Assignment | Beginning with the line that contains "Where should I", reproduce every line through the end of the records below exactly, and leave the pictures out.

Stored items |
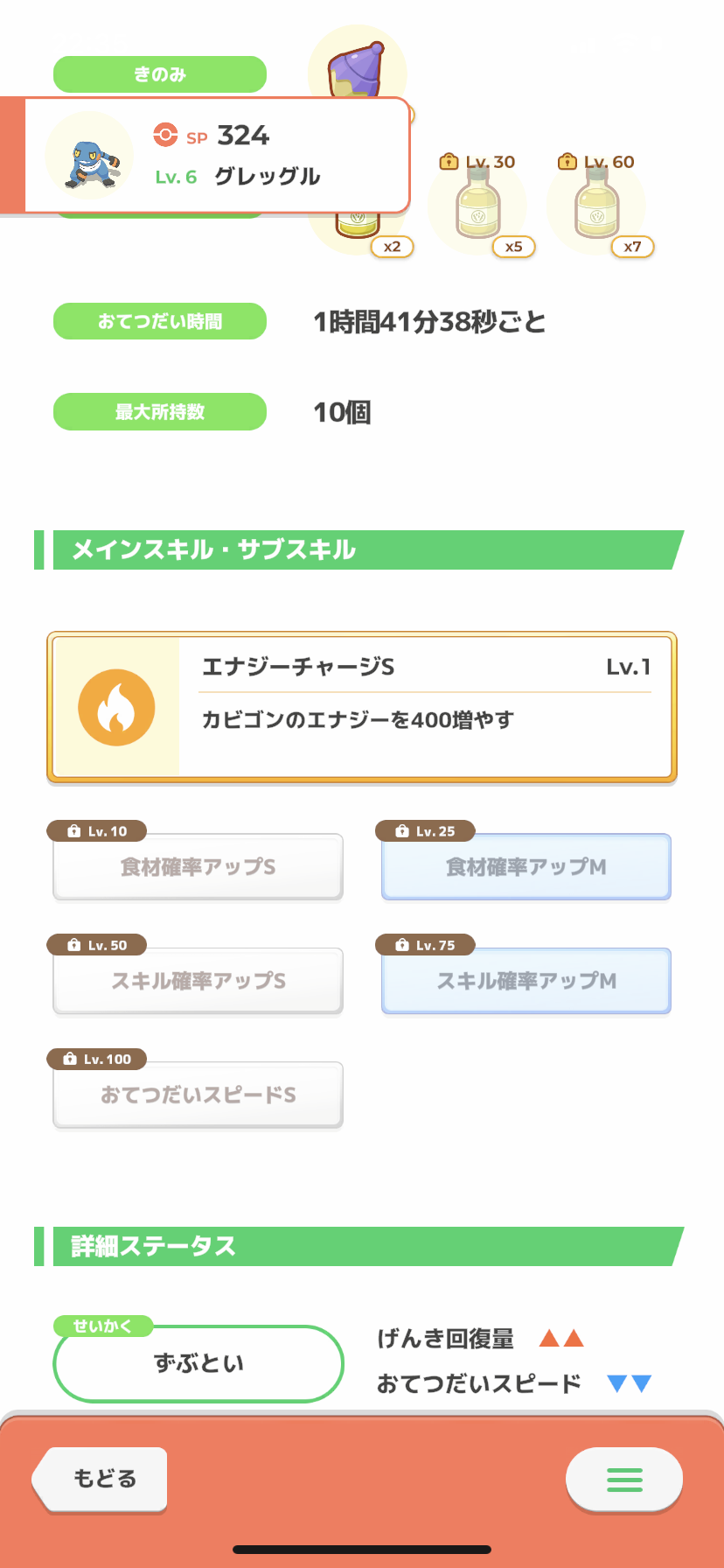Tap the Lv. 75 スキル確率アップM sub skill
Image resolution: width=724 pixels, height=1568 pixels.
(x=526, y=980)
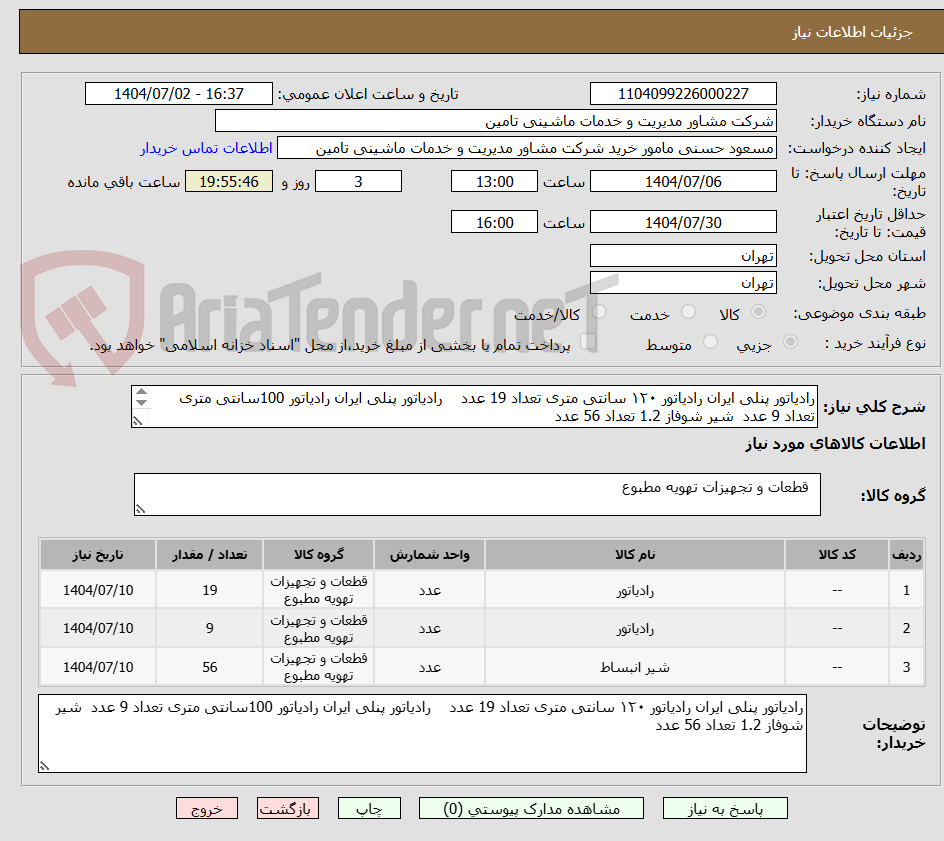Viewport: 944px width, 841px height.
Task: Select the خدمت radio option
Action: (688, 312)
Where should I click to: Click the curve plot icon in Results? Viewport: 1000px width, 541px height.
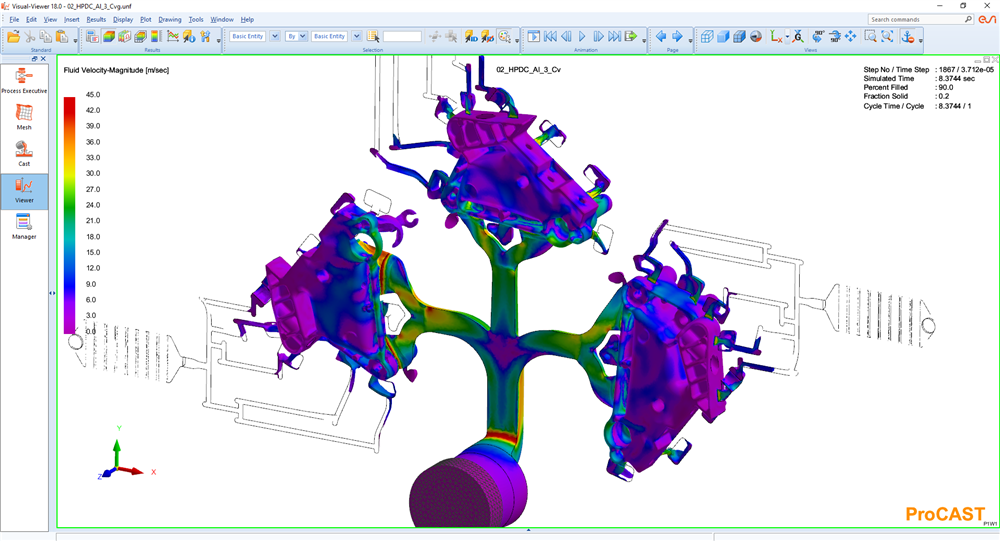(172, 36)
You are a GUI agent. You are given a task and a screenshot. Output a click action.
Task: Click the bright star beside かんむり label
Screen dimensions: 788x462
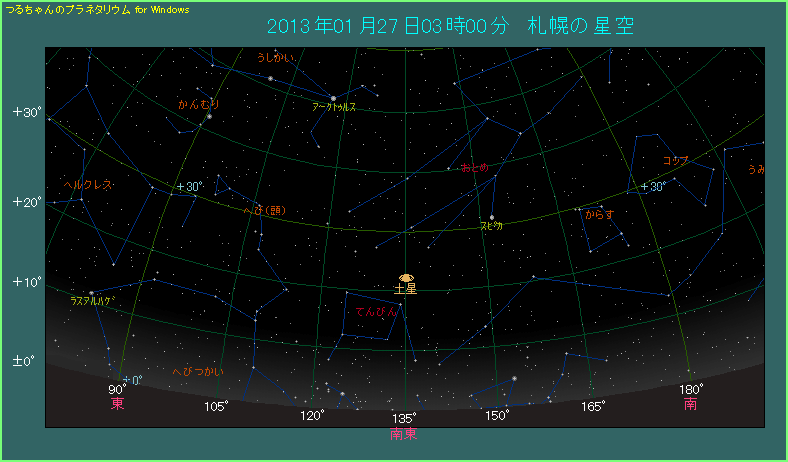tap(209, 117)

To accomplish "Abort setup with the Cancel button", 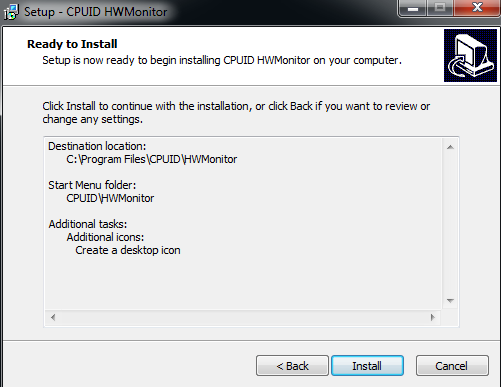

Task output |
Where should I click to: Click the curve plot icon in Results? Viewport: 1000px width, 541px height.
(172, 36)
You are a GUI agent. You are given a task and a screenshot. Output a click action.
Task: Click the bright star beside かんむり label
Screen dimensions: 788x462
tap(209, 117)

To accomplish "Abort setup with the Cancel button", 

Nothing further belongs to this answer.